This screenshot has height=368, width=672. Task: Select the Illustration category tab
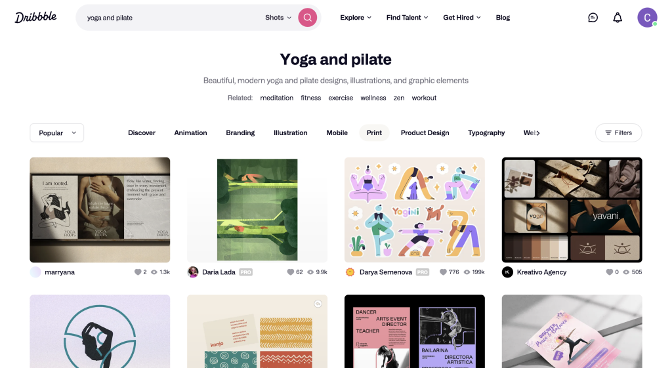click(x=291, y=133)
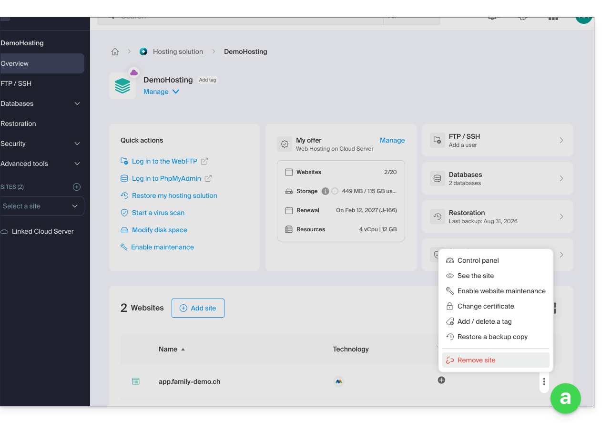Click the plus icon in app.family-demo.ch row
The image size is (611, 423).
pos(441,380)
====================
* **Task directions**
Would you give the material back exactly, minus the pictures?

* **Answer to this task**
This screenshot has height=368, width=672. Task: Select the Illustration category tab
click(x=291, y=133)
Click the plus icon in app.family-demo.ch row
The image size is (611, 423).
pos(441,380)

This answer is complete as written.